O acúmulo de função ocorre quando o empregado, além das atribuições para as quais foi contratado, passa a desempenhar outras funções distintas, de forma habitual, sem a correspondente contraprestação.

Não se trata de pequenas tarefas acessórias, mas de atividades autônomas, que poderiam justificar contratação diversa ou remuneração específica.

O foco da análise é material, e não a nomenclatura do cargo.

3. Compatibilidade funcional tem limite

A CLT admite que o empregado execute tarefas compatíveis com sua condição pessoal. Contudo, essa compatibilidade não é ilimitada.

No caso do vendedor, há distinção clara entre:

  • atividades inerentes à venda (atendimento, organização de vitrine, reposição básica);

  • atividades estranhas ao núcleo da função, como limpeza pesada do ambiente, higienização de banheiros, serviços gerais permanentes.

Quando a segunda categoria passa a ser exigida de forma habitual, o contrato original é descaracterizado.

4. Acúmulo x desvio de função

É importante diferenciar:

  • acúmulo de função: o empregado mantém sua função original e assume outra, cumulativamente;

  • desvio de função: o empregado deixa de exercer a função contratada e passa a exercer outra.

No caso do vendedor que também limpa a loja, a hipótese típica é de acúmulo, pois ele continua vendendo, mas assume atribuições de outro cargo.

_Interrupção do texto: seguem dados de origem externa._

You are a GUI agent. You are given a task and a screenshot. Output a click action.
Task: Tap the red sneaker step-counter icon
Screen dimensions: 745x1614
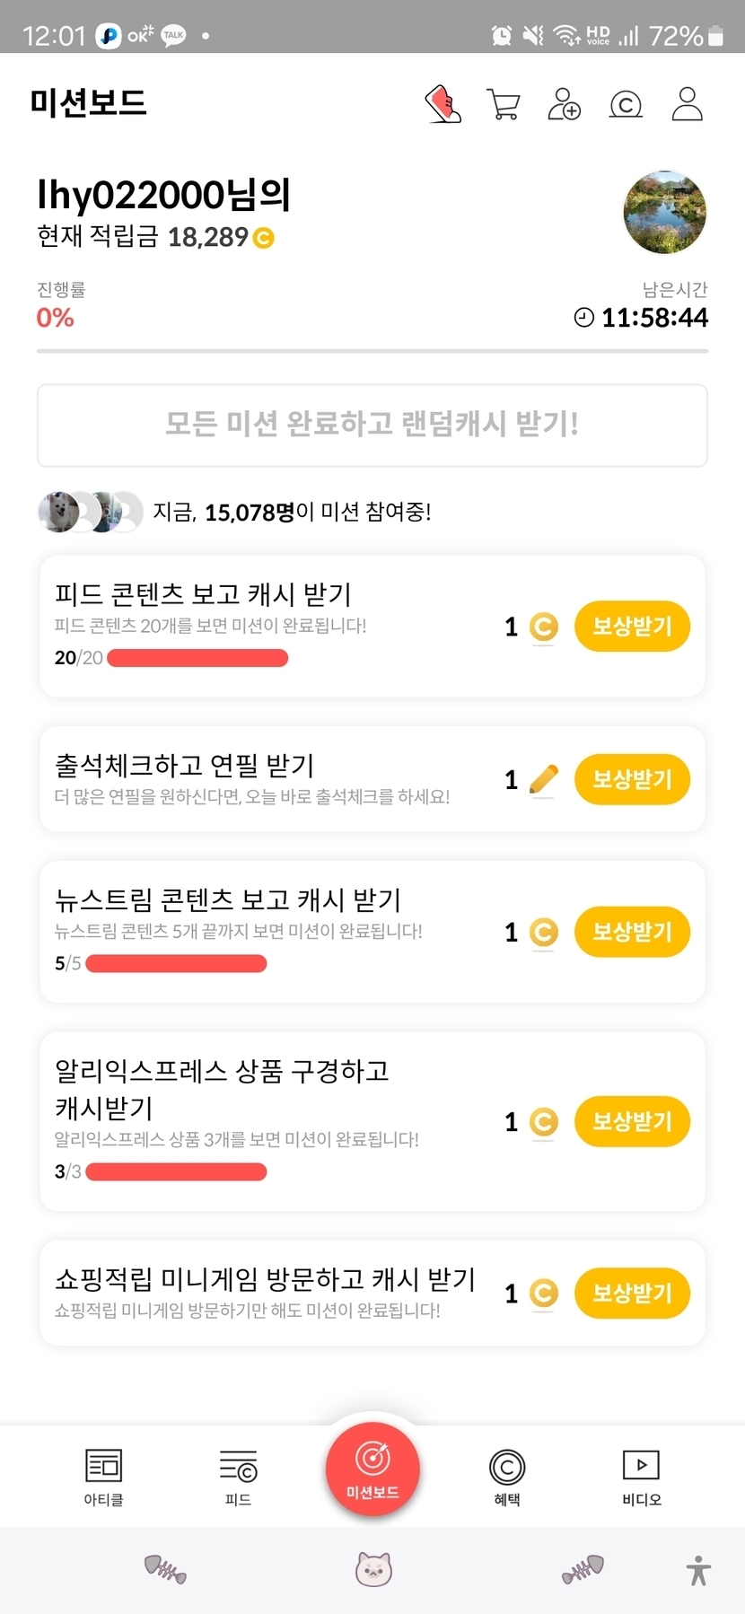[x=443, y=104]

4.1. O entendimento do TST

O Tribunal Superior do Trabalho tem entendido que:

  • o acúmulo habitual de funções pode gerar direito a acréscimo salarial;

  • não há percentual fixo em lei, cabendo ao juiz arbitrar conforme o caso;

  • a prova da habitualidade e da distinção funcional é essencial.

A análise não é abstrata: depende da realidade concreta da prestação de serviços.

5. Quando não há direito ao “plus”

Não gera acréscimo salarial quando:

  • a atividade extra é eventual;

  • há rodízio pontual entre empregados;

  • a tarefa é meramente acessória e mínima;

  • existe previsão contratual clara e específica;

  • o empregado ocupa cargo multifuncional genuíno, com remuneração compatível.

O Direito do Trabalho não proíbe multifuncionalidade, mas veda exploração sem contraprestação.

6. Prova do acúmulo e prática processual

Em juízo, o empregado costuma demonstrar o acúmulo por meio de:

  • descrição detalhada das tarefas;

  • testemunhas;

  • ausência de pessoal específico para limpeza;

  • ordens diretas da chefia;

  • habitualidade da atividade estranha à função.

A empresa, por sua vez, tenta provar compatibilidade ou eventualidade.

7. Conclusão: acumular pode, explorar não

O vendedor não é “faz-tudo” por presunção. Quando passa a exercer, de forma habitual, funções alheias ao núcleo da venda, há alteração contratual lesiva, que autoriza acréscimo salarial.

No Direito do Trabalho, a diretriz é clara:
quem amplia as funções deve ampliar a remuneração — multifuncionalidade sem limite vira acúmulo indenizável.